- [PROBLEM REQUIREMENTS] Each entry must be output once more without any change.

(Records from a data collection)
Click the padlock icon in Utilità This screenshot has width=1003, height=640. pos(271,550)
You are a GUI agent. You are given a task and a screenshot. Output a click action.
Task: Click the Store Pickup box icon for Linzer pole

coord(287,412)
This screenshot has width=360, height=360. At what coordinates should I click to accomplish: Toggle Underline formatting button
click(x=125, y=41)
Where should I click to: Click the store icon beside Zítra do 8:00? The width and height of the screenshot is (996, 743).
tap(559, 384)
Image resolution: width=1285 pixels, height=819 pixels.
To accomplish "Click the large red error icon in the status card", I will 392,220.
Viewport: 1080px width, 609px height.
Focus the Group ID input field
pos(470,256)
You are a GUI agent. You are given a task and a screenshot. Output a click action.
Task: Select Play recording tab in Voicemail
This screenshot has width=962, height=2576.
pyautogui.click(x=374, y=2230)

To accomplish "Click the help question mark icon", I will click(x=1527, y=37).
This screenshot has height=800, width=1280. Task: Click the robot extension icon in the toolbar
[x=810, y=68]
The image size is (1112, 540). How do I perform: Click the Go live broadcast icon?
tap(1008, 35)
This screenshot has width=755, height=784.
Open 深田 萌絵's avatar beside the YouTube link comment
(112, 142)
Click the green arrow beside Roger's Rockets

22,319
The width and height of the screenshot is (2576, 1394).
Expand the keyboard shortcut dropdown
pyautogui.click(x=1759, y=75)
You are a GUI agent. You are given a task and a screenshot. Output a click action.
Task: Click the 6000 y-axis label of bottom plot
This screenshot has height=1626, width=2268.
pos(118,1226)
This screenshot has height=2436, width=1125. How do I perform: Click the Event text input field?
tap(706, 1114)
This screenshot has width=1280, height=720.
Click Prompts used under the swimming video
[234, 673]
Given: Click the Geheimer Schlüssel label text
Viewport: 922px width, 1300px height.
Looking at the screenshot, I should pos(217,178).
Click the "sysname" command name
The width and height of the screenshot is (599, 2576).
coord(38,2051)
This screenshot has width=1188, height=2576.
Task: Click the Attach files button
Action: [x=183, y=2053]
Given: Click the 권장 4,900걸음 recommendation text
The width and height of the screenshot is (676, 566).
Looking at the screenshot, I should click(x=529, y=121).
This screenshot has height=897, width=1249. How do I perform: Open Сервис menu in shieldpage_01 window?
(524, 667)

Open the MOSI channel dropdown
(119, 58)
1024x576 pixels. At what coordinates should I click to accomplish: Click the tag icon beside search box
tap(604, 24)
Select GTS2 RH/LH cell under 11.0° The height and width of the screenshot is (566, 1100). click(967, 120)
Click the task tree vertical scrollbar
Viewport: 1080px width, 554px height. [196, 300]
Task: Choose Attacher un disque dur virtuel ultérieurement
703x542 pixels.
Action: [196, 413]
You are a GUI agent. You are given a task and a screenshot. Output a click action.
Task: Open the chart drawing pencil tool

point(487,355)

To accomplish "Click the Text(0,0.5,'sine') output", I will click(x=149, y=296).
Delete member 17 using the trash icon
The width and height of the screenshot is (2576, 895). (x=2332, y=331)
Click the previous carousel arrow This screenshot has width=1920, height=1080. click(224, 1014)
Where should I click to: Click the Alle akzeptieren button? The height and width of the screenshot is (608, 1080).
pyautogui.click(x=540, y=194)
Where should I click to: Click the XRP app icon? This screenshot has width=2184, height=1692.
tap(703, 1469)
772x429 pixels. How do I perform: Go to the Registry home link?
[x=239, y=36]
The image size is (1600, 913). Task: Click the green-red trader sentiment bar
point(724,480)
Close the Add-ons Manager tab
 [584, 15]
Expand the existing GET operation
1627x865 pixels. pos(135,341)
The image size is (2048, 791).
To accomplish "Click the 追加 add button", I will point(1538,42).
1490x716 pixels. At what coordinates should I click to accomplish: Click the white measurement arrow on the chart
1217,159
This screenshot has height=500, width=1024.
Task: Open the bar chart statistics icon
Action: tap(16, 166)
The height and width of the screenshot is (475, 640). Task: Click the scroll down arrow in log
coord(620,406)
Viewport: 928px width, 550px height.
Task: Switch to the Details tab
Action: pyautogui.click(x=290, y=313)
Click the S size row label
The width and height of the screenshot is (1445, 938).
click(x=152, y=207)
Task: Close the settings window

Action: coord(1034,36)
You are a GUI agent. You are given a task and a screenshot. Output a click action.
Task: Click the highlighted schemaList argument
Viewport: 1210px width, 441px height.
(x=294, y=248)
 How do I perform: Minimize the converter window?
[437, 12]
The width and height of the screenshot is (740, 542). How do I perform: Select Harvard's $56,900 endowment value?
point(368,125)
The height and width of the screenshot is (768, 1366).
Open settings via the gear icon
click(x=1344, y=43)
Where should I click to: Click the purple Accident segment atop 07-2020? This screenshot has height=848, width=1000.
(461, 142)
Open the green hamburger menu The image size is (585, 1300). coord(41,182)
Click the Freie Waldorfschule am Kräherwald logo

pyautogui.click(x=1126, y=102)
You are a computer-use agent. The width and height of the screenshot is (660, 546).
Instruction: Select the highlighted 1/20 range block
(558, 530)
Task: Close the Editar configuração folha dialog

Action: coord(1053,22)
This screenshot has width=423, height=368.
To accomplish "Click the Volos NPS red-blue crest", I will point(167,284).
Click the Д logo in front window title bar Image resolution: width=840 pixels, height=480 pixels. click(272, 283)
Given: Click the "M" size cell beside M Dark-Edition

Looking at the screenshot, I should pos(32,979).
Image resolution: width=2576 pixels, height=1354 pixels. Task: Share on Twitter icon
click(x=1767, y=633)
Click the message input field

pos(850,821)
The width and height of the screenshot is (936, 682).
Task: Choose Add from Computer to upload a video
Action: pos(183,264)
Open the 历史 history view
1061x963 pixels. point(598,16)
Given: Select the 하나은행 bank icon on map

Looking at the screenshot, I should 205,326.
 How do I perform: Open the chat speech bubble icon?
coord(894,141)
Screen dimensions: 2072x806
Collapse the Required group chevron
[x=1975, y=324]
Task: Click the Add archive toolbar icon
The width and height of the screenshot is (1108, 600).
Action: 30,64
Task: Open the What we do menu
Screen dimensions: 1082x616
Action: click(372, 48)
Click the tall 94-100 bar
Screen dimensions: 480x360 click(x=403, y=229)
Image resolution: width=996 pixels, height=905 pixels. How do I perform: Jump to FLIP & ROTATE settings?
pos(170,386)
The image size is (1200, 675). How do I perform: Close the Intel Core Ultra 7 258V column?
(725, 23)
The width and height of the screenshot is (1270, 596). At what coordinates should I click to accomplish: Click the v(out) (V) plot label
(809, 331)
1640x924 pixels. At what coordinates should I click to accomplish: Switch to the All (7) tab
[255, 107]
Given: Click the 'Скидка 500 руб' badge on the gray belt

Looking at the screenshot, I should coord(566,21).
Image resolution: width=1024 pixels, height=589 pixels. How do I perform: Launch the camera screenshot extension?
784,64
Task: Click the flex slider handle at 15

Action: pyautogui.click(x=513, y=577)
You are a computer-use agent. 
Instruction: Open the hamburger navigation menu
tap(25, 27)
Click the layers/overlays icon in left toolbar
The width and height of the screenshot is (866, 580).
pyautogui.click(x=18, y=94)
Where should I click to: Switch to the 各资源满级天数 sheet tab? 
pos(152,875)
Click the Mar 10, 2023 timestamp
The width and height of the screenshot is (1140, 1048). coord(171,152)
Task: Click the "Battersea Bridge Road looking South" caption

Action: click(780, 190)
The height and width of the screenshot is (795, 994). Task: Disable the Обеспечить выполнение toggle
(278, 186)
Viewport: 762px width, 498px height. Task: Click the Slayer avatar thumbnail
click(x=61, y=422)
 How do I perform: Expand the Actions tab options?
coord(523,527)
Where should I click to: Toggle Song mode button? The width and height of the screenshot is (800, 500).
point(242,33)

- [THE COMPLETED TASK]
Click the padlock icon in Utilità This screenshot has width=1003, height=640. pos(271,550)
You are a GUI agent. You are given a task and a screenshot. Output a click action.
Task: Click the Store Pickup box icon for Linzer pole

coord(287,412)
This screenshot has width=360, height=360. At what coordinates should I click to accomplish: Toggle Underline formatting button
click(x=125, y=41)
Where should I click to: Click the store icon beside Zítra do 8:00? The width and height of the screenshot is (996, 743).
tap(559, 384)
Image resolution: width=1285 pixels, height=819 pixels.
To accomplish "Click the large red error icon in the status card", I will 392,220.
Viewport: 1080px width, 609px height.
Focus the Group ID input field
pos(470,256)
You are a GUI agent. You are given a task and a screenshot. Output a click action.
Task: Select Play recording tab in Voicemail
This screenshot has width=962, height=2576.
pyautogui.click(x=374, y=2230)

To accomplish "Click the help question mark icon", I will click(x=1527, y=37).
This screenshot has height=800, width=1280. Task: Click the robot extension icon in the toolbar
[x=810, y=68]
The image size is (1112, 540). How do I perform: Click the Go live broadcast icon?
tap(1008, 35)
This screenshot has width=755, height=784.
Open 深田 萌絵's avatar beside the YouTube link comment
(112, 142)
Click the green arrow beside Roger's Rockets

22,319
The width and height of the screenshot is (2576, 1394).
Expand the keyboard shortcut dropdown
pyautogui.click(x=1759, y=75)
You are a GUI agent. You are given a task and a screenshot. Output a click action.
Task: Click the 6000 y-axis label of bottom plot
This screenshot has height=1626, width=2268.
pos(118,1226)
This screenshot has height=2436, width=1125. How do I perform: Click the Event text input field?
tap(706, 1114)
This screenshot has width=1280, height=720.
Click Prompts used under the swimming video
[234, 673]
Given: Click the Geheimer Schlüssel label text
Viewport: 922px width, 1300px height.
Looking at the screenshot, I should pos(217,178).
Click the "sysname" command name
The width and height of the screenshot is (599, 2576).
coord(38,2051)
This screenshot has width=1188, height=2576.
Task: Click the Attach files button
Action: [x=183, y=2053]
Given: Click the 권장 4,900걸음 recommendation text
The width and height of the screenshot is (676, 566).
Looking at the screenshot, I should click(x=529, y=121).
This screenshot has height=897, width=1249. How do I perform: Open Сервис menu in shieldpage_01 window?
(524, 667)

Open the MOSI channel dropdown
(119, 58)
1024x576 pixels. At what coordinates should I click to accomplish: Click the tag icon beside search box
tap(604, 24)
Select GTS2 RH/LH cell under 11.0° The height and width of the screenshot is (566, 1100). click(967, 120)
Click the task tree vertical scrollbar
Viewport: 1080px width, 554px height. [196, 300]
Task: Choose Attacher un disque dur virtuel ultérieurement
703x542 pixels.
Action: [196, 413]
You are a GUI agent. You are given a task and a screenshot. Output a click action.
Task: Open the chart drawing pencil tool

point(487,355)

To accomplish "Click the Text(0,0.5,'sine') output", I will click(x=149, y=296).
Delete member 17 using the trash icon
The width and height of the screenshot is (2576, 895). (x=2332, y=331)
Click the previous carousel arrow This screenshot has width=1920, height=1080. click(224, 1014)
Where should I click to: Click the Alle akzeptieren button? The height and width of the screenshot is (608, 1080).
pyautogui.click(x=540, y=194)
Where should I click to: Click the XRP app icon? This screenshot has width=2184, height=1692.
tap(703, 1469)
772x429 pixels. How do I perform: Go to the Registry home link?
[x=239, y=36]
The image size is (1600, 913). Task: Click the green-red trader sentiment bar
point(724,480)
Close the Add-ons Manager tab
 [584, 15]
Expand the existing GET operation
1627x865 pixels. pos(135,341)
The image size is (2048, 791).
To accomplish "Click the 追加 add button", I will point(1538,42).
1490x716 pixels. At what coordinates should I click to accomplish: Click the white measurement arrow on the chart
1217,159
This screenshot has height=500, width=1024.
Task: Open the bar chart statistics icon
Action: tap(16, 166)
The height and width of the screenshot is (475, 640). Task: Click the scroll down arrow in log
coord(620,406)
Viewport: 928px width, 550px height.
Task: Switch to the Details tab
Action: pyautogui.click(x=290, y=313)
Click the S size row label
The width and height of the screenshot is (1445, 938).
click(x=152, y=207)
Task: Close the settings window

Action: coord(1034,36)
You are a GUI agent. You are given a task and a screenshot. Output a click action.
Task: Click the highlighted schemaList argument
Viewport: 1210px width, 441px height.
(x=294, y=248)
 How do I perform: Minimize the converter window?
[437, 12]
The width and height of the screenshot is (740, 542). How do I perform: Select Harvard's $56,900 endowment value?
point(368,125)
The height and width of the screenshot is (768, 1366).
Open settings via the gear icon
click(x=1344, y=43)
Where should I click to: Click the purple Accident segment atop 07-2020? This screenshot has height=848, width=1000.
(461, 142)
Open the green hamburger menu The image size is (585, 1300). coord(41,182)
Click the Freie Waldorfschule am Kräherwald logo

pyautogui.click(x=1126, y=102)
You are a computer-use agent. The width and height of the screenshot is (660, 546).
Instruction: Select the highlighted 1/20 range block
(558, 530)
Task: Close the Editar configuração folha dialog

Action: coord(1053,22)
This screenshot has width=423, height=368.
To accomplish "Click the Volos NPS red-blue crest", I will point(167,284).
Click the Д logo in front window title bar Image resolution: width=840 pixels, height=480 pixels. click(272, 283)
Given: Click the "M" size cell beside M Dark-Edition

Looking at the screenshot, I should pos(32,979).
Image resolution: width=2576 pixels, height=1354 pixels. Task: Share on Twitter icon
click(x=1767, y=633)
Click the message input field

pos(850,821)
The width and height of the screenshot is (936, 682).
Task: Choose Add from Computer to upload a video
Action: pos(183,264)
Open the 历史 history view
1061x963 pixels. point(598,16)
Given: Select the 하나은행 bank icon on map

Looking at the screenshot, I should 205,326.
 How do I perform: Open the chat speech bubble icon?
coord(894,141)
Screen dimensions: 2072x806
Collapse the Required group chevron
[x=1975, y=324]
Task: Click the Add archive toolbar icon
The width and height of the screenshot is (1108, 600).
Action: 30,64
Task: Open the What we do menu
Screen dimensions: 1082x616
Action: click(372, 48)
Click the tall 94-100 bar
Screen dimensions: 480x360 click(x=403, y=229)
Image resolution: width=996 pixels, height=905 pixels. How do I perform: Jump to FLIP & ROTATE settings?
pos(170,386)
The image size is (1200, 675). How do I perform: Close the Intel Core Ultra 7 258V column?
(725, 23)
The width and height of the screenshot is (1270, 596). At what coordinates should I click to accomplish: Click the v(out) (V) plot label
(809, 331)
1640x924 pixels. At what coordinates should I click to accomplish: Switch to the All (7) tab
[255, 107]
Given: Click the 'Скидка 500 руб' badge on the gray belt

Looking at the screenshot, I should coord(566,21).
Image resolution: width=1024 pixels, height=589 pixels. How do I perform: Launch the camera screenshot extension?
784,64
Task: Click the flex slider handle at 15

Action: pyautogui.click(x=513, y=577)
You are a computer-use agent. 
Instruction: Open the hamburger navigation menu
tap(25, 27)
Click the layers/overlays icon in left toolbar
The width and height of the screenshot is (866, 580).
pyautogui.click(x=18, y=94)
Where should I click to: Switch to the 各资源满级天数 sheet tab? 
pos(152,875)
Click the Mar 10, 2023 timestamp
The width and height of the screenshot is (1140, 1048). coord(171,152)
Task: Click the "Battersea Bridge Road looking South" caption

Action: click(780, 190)
The height and width of the screenshot is (795, 994). Task: Disable the Обеспечить выполнение toggle
(278, 186)
Viewport: 762px width, 498px height. Task: Click the Slayer avatar thumbnail
click(x=61, y=422)
 How do I perform: Expand the Actions tab options?
coord(523,527)
Where should I click to: Toggle Song mode button? The width and height of the screenshot is (800, 500).
point(242,33)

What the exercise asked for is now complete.